• _EXERCISE PROMPT_:
Carry on the news report about the shelved Nissan and Renault merger, starting right after its final sentence.

• _PASSAGE SHOWN_:
================

The planned merger of Nissan and Renault is being shelved as both companies try to work in recovering financial losses brought by the coronavirus pandemic, a Reuters report revealed. The merger was one of the projects headed by former Nissan chairman Carlos Ghosn before he was ousted from the company.
Instead, both Nissan and Renault announced they will channel their focus on cost-cutting and production cutbacks to mitigate losses.
The alliance between the two companies was already met with challenges since the beginning. But at a time when the official merger was about to be formalized, the pandemic happened and caused a significant toll on the entire automotive industry across the globe.
Now that the market is trying to recover from declining sales and a halt in production that lasted for months, Nissan and Renault said they will try a different approach in managing the alliance.
Aside from the two automakers, also affected by the pandemic is their other alliance partner, Mitsubishi. But it appears that Nissan is having more problems considering its financial state even before the pandemic hit.

================

• _INFORMATION_:
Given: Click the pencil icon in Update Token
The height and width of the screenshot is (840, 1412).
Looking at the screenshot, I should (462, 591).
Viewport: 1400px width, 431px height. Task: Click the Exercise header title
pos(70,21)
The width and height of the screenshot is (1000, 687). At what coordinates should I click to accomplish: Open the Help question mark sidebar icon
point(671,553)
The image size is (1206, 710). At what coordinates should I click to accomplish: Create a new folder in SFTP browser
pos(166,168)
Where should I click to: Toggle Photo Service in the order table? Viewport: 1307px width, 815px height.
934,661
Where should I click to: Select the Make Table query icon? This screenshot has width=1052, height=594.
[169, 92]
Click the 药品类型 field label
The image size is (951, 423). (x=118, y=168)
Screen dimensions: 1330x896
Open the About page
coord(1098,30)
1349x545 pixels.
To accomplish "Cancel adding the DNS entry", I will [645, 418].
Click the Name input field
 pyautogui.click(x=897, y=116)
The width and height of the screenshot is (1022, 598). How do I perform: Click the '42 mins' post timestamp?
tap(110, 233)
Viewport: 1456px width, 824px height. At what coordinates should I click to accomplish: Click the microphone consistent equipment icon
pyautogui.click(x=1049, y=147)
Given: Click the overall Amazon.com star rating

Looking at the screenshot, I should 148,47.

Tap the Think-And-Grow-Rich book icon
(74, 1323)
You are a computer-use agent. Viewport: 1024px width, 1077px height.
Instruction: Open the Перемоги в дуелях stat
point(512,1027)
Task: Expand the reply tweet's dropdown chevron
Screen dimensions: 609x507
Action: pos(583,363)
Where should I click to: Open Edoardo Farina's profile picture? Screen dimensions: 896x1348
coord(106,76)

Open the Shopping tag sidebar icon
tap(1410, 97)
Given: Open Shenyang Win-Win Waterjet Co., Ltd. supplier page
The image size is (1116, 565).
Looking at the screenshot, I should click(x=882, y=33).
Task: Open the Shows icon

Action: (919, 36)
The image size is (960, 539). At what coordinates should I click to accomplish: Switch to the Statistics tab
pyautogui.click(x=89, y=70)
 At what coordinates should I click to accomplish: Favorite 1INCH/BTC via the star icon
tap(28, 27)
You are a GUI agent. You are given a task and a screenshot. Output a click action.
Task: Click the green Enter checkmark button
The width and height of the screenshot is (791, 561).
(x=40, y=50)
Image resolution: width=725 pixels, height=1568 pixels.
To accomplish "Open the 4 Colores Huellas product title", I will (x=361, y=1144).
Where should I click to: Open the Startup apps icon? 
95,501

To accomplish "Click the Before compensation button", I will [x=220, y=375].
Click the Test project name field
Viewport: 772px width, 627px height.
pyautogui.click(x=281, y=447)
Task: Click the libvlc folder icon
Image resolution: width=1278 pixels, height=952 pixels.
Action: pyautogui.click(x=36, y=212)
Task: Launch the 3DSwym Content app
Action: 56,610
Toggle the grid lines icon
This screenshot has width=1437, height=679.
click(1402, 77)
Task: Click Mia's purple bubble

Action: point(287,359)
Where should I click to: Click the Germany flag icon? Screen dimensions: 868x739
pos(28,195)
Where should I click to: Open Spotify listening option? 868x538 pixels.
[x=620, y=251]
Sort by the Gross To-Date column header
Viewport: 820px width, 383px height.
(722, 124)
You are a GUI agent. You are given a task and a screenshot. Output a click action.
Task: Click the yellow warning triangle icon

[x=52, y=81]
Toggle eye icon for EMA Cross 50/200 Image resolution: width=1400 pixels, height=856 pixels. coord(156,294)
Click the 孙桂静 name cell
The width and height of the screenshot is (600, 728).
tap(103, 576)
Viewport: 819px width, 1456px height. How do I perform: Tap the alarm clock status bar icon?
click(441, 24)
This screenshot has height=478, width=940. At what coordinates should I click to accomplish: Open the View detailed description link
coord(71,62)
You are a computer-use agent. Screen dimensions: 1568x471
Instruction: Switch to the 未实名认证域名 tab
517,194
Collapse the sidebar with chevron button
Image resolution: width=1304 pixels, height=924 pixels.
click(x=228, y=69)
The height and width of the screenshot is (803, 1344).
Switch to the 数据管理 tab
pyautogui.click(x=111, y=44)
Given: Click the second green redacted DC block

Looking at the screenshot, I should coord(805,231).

================

• _TASK RESPONSE_:
According to a Bloomberg report, Nissan is planning to cut 20,000 jobs as part of its restructuring plans that will see the company saving $2.8 billion.
It’s unclear if the job cuts are caused by the shelving of the merger, but Nissan is said to be considering a $4.6 billion loan to cushion the impact of the pandemic to the company. Similarly, Renault is looking to borrow $5.4 billion from the French government.
More information about the alliance is expected to be released in the coming weeks as the two companies detail their respective restructuring plans as well as the rest of the 2020 model year.